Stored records
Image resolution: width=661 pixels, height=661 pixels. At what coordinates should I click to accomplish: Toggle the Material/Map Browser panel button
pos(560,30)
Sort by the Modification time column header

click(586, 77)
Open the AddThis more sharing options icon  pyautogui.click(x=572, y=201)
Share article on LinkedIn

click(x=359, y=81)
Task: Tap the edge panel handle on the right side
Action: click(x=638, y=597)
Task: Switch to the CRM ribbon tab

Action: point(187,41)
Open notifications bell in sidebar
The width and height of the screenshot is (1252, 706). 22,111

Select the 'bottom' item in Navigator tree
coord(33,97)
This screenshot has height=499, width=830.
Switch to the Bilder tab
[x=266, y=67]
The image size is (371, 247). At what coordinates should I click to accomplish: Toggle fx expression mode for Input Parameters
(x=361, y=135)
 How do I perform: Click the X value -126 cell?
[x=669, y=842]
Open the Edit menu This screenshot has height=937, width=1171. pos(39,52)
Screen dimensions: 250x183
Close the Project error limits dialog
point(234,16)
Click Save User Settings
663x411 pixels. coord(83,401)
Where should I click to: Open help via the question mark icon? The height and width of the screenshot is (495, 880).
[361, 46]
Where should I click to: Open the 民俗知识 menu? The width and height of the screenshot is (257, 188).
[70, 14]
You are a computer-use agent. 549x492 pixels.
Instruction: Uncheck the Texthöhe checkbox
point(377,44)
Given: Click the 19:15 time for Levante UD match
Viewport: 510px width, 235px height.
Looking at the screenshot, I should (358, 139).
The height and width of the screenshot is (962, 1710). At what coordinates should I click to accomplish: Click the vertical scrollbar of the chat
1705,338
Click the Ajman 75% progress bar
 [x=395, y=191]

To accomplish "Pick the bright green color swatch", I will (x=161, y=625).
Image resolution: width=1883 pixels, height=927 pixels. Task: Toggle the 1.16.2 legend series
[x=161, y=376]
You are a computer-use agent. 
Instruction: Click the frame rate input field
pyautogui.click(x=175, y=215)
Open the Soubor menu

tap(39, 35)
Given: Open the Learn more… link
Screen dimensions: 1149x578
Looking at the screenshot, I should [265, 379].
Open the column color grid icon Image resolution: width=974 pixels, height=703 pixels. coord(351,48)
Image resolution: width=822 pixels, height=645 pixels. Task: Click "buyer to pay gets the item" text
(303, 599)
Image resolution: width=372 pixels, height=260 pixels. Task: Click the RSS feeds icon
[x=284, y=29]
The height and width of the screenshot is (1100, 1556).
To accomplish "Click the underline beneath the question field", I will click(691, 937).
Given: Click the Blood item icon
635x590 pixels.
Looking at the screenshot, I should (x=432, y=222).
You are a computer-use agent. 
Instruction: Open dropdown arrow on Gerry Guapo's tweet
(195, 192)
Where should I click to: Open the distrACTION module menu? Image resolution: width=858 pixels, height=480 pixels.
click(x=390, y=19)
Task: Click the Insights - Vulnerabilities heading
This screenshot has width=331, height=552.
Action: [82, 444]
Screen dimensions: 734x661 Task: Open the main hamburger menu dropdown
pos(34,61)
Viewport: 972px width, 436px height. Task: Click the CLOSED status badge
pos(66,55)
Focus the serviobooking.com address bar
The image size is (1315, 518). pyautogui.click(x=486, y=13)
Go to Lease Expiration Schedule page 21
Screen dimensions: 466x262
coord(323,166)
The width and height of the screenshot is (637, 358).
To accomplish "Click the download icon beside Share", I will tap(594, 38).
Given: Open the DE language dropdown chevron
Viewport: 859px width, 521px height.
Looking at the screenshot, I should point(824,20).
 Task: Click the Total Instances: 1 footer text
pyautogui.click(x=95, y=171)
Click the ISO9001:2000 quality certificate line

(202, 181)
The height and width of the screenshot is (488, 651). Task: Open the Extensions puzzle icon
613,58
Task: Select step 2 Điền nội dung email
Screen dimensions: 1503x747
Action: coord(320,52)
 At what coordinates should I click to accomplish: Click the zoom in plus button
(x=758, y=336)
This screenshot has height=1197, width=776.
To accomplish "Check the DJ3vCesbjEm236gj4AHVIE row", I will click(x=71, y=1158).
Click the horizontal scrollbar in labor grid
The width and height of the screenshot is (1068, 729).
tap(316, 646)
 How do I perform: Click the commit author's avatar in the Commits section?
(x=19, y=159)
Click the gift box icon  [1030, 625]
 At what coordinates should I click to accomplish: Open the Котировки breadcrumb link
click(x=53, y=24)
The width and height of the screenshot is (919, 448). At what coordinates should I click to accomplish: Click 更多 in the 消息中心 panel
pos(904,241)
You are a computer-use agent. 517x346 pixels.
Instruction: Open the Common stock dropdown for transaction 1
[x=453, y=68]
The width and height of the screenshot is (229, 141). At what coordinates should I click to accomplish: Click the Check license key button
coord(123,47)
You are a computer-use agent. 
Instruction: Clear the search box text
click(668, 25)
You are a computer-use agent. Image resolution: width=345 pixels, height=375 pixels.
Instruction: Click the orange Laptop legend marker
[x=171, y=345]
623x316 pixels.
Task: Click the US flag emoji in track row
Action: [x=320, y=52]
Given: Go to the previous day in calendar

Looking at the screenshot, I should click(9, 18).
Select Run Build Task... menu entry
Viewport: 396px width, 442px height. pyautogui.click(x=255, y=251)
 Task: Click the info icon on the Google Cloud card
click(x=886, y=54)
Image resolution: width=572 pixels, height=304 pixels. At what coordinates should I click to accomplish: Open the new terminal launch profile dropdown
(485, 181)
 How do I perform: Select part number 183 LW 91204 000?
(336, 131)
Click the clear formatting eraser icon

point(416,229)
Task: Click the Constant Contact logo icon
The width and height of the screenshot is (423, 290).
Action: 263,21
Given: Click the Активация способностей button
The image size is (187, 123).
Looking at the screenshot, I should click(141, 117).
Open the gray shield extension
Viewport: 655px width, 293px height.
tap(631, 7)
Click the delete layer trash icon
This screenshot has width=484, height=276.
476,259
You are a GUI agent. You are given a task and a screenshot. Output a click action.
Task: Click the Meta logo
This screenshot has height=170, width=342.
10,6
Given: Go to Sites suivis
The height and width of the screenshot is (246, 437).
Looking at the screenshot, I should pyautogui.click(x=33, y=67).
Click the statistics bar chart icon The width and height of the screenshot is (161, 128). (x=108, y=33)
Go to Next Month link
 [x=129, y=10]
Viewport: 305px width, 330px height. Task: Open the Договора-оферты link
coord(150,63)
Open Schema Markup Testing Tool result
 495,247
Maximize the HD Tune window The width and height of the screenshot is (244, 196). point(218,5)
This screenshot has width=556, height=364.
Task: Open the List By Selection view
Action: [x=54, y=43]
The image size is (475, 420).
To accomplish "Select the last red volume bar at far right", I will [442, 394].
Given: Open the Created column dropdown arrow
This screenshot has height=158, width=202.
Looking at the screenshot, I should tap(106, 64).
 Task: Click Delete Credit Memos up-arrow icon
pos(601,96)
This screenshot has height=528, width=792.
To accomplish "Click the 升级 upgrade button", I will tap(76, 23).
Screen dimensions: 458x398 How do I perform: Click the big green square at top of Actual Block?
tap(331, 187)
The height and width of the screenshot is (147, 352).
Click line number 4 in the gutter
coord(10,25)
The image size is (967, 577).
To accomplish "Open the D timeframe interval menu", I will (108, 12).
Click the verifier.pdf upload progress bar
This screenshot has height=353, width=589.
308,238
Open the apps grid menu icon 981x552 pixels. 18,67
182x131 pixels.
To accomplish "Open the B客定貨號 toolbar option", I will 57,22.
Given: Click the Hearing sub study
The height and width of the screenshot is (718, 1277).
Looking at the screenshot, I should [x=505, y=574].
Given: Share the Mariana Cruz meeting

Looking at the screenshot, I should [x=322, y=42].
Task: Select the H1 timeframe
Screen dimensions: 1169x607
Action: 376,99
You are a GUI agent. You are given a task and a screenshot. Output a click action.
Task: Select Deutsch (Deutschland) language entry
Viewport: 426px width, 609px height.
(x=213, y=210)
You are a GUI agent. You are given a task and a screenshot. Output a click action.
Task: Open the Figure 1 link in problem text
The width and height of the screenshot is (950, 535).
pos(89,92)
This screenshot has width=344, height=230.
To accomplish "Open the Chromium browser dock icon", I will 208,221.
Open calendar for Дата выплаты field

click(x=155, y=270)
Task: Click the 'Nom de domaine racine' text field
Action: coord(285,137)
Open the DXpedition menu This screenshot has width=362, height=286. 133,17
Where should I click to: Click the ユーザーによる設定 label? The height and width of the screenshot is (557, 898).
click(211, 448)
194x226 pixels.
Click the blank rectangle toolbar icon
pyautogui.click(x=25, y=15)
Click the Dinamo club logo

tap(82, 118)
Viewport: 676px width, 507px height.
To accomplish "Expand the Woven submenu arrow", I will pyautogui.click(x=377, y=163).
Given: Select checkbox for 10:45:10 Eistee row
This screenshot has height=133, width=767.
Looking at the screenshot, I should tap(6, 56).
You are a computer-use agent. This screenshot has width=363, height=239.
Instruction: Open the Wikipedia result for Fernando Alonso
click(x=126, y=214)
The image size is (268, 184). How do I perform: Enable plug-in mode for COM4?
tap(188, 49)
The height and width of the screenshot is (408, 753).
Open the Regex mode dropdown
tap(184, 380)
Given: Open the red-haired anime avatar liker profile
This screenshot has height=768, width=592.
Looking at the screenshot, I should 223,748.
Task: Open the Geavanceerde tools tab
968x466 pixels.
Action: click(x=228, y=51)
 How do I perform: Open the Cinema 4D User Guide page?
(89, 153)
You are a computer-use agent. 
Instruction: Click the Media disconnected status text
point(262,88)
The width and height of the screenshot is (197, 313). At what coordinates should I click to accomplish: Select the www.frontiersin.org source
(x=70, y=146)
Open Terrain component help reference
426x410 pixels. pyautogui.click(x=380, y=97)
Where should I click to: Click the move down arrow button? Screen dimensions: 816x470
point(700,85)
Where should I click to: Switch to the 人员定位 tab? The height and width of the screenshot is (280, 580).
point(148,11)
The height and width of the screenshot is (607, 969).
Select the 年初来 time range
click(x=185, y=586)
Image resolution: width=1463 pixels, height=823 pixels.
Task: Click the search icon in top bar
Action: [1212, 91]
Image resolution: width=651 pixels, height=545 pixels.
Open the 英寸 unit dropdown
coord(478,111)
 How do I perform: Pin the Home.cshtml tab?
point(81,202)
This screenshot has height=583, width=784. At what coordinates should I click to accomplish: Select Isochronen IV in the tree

> [GOAL OF THE EXERCISE] Write the lines out again exactly, from the one containing "Select the 年初来 time range" through the last line of the records, and include no other lines.

> [ANSWER SECTION]
Select the 年初来 time range
click(x=185, y=586)
Image resolution: width=1463 pixels, height=823 pixels.
Task: Click the search icon in top bar
Action: [1212, 91]
Image resolution: width=651 pixels, height=545 pixels.
Open the 英寸 unit dropdown
coord(478,111)
 How do I perform: Pin the Home.cshtml tab?
point(81,202)
This screenshot has height=583, width=784. At what coordinates should I click to accomplish: Select Isochronen IV in the tree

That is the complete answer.